[EXERCISE MATERIAL — start]
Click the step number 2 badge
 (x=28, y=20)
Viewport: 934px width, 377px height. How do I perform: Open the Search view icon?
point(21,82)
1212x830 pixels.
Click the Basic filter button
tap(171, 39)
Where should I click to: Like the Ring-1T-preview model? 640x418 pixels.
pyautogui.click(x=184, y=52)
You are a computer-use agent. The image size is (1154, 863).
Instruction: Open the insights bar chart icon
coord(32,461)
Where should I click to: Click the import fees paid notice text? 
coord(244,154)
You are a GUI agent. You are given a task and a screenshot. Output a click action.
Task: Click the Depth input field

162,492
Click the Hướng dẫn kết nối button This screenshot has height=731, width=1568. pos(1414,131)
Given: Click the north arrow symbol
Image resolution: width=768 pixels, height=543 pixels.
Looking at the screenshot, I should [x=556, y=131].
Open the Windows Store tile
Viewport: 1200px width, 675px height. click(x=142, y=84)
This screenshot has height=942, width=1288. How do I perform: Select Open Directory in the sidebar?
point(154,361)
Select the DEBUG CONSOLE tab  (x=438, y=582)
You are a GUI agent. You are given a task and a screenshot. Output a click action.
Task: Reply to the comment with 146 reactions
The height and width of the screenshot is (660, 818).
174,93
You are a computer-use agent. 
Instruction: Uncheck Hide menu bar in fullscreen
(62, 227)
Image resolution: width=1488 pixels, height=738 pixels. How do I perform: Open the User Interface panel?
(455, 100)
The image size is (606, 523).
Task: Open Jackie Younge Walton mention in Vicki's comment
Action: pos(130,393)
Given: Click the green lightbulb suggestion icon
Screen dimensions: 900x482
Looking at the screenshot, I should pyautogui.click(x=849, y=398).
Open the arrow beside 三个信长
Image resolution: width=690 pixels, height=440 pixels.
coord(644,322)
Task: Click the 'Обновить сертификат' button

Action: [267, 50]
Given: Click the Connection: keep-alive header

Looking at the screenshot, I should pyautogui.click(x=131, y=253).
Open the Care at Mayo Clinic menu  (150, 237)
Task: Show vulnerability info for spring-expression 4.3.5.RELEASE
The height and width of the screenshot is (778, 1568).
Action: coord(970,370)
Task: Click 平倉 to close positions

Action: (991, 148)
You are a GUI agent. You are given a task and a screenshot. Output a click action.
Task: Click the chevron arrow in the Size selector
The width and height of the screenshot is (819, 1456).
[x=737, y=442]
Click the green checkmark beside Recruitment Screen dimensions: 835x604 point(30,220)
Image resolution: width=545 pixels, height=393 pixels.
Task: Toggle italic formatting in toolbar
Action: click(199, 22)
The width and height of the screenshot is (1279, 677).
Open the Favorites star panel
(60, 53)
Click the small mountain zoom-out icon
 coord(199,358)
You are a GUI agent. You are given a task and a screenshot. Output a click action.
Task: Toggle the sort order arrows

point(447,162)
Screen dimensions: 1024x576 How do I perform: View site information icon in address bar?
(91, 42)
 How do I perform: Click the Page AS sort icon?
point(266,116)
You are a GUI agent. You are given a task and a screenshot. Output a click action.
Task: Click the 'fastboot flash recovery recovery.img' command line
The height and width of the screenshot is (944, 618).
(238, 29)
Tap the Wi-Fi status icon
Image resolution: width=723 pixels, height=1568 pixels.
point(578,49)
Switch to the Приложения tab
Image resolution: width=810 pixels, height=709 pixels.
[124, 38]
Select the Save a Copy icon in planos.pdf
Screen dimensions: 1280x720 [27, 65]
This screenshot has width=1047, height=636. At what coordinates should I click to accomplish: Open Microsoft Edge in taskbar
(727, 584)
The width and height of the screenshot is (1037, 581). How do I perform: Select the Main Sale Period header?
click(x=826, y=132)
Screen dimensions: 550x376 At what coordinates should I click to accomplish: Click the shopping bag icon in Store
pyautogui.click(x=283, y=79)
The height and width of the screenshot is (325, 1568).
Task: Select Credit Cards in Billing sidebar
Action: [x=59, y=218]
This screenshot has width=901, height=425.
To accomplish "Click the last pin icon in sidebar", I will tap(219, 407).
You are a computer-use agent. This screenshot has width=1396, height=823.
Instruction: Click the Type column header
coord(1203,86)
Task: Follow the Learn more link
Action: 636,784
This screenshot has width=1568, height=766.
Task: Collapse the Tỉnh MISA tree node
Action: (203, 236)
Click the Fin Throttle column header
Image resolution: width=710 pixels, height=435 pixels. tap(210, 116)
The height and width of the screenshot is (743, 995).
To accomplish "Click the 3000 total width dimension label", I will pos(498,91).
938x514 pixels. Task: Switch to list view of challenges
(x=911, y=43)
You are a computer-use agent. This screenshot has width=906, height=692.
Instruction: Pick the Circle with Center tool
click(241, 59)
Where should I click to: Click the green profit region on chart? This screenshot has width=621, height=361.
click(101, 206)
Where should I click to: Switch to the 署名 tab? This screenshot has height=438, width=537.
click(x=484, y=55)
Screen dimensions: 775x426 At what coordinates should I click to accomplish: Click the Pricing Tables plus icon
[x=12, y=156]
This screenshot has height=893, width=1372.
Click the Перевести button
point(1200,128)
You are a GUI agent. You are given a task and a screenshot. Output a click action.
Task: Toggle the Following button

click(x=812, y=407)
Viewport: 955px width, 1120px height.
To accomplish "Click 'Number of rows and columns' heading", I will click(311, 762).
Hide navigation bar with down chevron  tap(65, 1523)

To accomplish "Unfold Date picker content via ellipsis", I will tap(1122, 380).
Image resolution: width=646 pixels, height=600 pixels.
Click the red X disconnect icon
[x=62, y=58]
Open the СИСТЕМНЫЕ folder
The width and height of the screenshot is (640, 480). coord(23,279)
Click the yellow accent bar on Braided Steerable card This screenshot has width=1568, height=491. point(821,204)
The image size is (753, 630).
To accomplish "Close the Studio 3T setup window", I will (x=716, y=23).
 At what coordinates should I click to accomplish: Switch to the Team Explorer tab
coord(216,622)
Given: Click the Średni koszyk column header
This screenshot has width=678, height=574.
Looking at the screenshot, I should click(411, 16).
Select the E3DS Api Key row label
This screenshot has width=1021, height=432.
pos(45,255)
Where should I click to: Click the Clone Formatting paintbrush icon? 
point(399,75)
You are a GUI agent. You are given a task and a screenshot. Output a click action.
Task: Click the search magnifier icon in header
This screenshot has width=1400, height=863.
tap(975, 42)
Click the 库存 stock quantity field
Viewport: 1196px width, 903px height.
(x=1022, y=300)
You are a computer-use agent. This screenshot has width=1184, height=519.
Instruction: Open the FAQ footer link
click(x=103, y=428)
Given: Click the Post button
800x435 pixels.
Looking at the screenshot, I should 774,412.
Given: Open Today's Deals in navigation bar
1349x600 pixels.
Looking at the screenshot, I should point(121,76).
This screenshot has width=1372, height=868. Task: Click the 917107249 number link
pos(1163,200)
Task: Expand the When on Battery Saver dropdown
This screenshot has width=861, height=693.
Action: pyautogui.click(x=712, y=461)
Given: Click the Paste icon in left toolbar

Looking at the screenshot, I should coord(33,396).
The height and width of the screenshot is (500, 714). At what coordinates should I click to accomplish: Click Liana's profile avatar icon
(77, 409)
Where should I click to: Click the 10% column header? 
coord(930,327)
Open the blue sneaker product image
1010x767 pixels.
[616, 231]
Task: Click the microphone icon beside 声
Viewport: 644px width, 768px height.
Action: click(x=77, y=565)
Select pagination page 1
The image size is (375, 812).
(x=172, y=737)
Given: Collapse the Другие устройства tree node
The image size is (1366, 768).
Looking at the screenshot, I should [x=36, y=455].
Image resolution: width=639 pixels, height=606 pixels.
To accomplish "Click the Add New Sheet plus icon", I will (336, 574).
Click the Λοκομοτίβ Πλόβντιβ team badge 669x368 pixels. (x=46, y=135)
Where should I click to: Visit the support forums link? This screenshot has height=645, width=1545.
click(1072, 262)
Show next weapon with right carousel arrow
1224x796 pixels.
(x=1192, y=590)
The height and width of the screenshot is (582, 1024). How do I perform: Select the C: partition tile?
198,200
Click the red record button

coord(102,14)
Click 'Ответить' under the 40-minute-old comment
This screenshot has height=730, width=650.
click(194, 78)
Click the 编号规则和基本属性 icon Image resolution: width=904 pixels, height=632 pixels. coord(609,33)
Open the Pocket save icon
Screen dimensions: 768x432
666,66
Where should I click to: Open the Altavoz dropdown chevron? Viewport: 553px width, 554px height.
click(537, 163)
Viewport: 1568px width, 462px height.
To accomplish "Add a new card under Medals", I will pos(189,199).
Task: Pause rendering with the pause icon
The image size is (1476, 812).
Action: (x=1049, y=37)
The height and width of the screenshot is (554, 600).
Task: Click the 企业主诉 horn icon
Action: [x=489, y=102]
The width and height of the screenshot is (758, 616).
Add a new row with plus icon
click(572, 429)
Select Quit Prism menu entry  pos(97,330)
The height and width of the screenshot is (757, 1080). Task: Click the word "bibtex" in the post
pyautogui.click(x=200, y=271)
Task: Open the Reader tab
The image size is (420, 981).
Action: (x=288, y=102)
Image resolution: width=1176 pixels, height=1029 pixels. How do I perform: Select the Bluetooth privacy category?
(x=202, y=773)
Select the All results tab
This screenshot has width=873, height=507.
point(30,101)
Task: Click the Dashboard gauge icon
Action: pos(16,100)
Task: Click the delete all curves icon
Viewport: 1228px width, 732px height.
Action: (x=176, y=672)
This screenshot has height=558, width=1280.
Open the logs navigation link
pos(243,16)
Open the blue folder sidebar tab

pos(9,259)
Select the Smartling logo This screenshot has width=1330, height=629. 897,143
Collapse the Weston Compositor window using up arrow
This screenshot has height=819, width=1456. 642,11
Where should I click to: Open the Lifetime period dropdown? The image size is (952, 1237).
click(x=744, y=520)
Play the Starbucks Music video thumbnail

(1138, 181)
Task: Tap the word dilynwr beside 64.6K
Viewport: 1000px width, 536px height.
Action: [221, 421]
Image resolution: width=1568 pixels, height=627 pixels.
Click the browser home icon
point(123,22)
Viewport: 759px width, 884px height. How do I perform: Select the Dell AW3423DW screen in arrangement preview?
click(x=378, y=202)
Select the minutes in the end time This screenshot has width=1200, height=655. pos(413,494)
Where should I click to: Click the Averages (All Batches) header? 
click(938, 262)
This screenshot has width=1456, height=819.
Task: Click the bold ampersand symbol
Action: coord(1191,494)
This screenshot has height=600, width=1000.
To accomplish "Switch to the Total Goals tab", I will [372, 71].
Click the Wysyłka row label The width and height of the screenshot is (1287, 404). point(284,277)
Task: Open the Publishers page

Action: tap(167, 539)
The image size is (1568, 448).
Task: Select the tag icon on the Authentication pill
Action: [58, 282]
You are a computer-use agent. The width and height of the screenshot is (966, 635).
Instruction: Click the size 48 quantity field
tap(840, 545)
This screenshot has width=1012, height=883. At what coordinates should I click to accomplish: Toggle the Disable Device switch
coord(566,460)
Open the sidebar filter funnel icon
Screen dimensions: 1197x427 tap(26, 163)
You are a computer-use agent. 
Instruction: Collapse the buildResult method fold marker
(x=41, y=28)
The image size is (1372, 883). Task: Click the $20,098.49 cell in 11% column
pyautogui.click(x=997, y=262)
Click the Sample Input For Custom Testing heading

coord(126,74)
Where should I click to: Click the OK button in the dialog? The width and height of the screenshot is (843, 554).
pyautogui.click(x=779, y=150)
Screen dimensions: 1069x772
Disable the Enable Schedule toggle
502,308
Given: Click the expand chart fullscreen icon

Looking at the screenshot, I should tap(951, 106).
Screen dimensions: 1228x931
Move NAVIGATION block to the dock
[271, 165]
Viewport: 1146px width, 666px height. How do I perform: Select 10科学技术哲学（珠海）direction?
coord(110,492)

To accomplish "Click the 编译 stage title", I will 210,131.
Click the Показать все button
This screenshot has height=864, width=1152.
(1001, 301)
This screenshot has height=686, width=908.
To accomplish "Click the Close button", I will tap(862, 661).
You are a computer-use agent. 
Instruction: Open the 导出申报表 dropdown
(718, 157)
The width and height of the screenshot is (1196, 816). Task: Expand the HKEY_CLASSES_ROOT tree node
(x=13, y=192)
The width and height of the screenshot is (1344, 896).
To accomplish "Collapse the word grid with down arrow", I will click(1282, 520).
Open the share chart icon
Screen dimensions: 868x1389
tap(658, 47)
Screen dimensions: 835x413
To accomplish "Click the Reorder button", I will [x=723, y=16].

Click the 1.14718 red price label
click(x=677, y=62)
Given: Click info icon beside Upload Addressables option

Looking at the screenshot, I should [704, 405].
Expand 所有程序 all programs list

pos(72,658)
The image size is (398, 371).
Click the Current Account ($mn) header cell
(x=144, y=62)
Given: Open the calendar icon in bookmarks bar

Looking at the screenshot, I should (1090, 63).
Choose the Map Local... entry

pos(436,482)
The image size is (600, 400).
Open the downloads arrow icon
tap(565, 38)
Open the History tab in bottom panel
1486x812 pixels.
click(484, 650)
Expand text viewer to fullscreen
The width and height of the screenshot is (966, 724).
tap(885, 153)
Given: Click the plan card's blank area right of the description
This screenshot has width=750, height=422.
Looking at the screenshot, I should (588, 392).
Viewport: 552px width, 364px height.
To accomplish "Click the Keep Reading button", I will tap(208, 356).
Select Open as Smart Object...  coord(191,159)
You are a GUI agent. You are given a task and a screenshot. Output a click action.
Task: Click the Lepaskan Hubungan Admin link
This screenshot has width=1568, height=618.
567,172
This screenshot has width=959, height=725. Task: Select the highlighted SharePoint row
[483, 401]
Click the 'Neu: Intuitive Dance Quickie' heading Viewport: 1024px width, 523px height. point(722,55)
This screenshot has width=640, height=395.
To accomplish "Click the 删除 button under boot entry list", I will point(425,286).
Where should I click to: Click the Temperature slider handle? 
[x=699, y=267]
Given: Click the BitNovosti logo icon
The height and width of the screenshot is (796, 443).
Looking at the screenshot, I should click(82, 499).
[EXERCISE MATERIAL — finish]
ASSIGNMENT: Only lines with the word "computer" are needed. Copy them from the preceding records.

SOLVED EXERCISE:
You are a computer-use agent. The image size is (1154, 863).
You are a computer-use agent. 
You are a computer-use agent. This screenshot has width=1396, height=823.
You are a computer-use agent. This screenshot has width=906, height=692.
You are a computer-use agent. This screenshot has width=1184, height=519.
You are a computer-use agent. The width and height of the screenshot is (966, 635).
You are a computer-use agent. 
You are a computer-use agent. 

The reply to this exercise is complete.